* begin Data for processing *
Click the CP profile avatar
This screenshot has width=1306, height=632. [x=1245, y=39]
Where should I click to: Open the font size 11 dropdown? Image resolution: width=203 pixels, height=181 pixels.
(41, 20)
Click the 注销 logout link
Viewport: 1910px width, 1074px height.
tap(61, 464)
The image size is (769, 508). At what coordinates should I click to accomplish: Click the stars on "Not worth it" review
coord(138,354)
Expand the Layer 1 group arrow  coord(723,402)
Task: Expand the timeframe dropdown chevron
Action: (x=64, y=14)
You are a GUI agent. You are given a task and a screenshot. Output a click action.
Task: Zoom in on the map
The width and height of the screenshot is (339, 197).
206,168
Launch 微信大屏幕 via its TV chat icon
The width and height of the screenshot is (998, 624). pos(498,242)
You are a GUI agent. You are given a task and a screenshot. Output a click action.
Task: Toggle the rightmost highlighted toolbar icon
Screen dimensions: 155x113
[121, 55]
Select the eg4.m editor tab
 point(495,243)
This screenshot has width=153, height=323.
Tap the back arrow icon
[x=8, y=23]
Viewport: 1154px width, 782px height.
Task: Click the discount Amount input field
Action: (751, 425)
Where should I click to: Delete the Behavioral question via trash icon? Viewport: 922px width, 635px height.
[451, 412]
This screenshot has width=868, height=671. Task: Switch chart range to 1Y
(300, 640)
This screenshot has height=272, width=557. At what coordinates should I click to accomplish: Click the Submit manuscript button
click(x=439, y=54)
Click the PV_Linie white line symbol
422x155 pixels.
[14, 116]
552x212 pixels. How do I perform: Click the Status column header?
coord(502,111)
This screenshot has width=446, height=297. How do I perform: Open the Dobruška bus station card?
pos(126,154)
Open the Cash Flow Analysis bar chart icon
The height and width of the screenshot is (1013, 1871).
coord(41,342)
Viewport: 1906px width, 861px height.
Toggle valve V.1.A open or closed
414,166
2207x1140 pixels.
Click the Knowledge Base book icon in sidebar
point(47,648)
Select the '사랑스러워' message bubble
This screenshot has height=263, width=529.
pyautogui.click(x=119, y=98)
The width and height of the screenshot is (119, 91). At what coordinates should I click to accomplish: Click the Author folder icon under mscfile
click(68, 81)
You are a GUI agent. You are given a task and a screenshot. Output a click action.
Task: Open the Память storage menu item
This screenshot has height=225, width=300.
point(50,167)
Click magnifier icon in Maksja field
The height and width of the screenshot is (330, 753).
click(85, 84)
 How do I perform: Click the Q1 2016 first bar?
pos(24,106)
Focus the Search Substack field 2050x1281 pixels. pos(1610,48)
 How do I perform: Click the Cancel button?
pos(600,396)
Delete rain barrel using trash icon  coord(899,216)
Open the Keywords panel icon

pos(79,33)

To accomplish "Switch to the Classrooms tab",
* end Data for processing *
Set problem
Copy the lines of the listing character for character, starting with the line that contains "Viewport: 1906px width, 861px height." and continuing through the end of the listing, with both ends included.

Written response
Viewport: 1906px width, 861px height.
Toggle valve V.1.A open or closed
414,166
2207x1140 pixels.
Click the Knowledge Base book icon in sidebar
point(47,648)
Select the '사랑스러워' message bubble
This screenshot has height=263, width=529.
pyautogui.click(x=119, y=98)
The width and height of the screenshot is (119, 91). At what coordinates should I click to accomplish: Click the Author folder icon under mscfile
click(68, 81)
You are a GUI agent. You are given a task and a screenshot. Output a click action.
Task: Open the Память storage menu item
This screenshot has height=225, width=300.
point(50,167)
Click magnifier icon in Maksja field
The height and width of the screenshot is (330, 753).
click(85, 84)
 How do I perform: Click the Q1 2016 first bar?
pos(24,106)
Focus the Search Substack field 2050x1281 pixels. pos(1610,48)
 How do I perform: Click the Cancel button?
pos(600,396)
Delete rain barrel using trash icon  coord(899,216)
Open the Keywords panel icon

pos(79,33)

To accomplish "Switch to the Classrooms tab",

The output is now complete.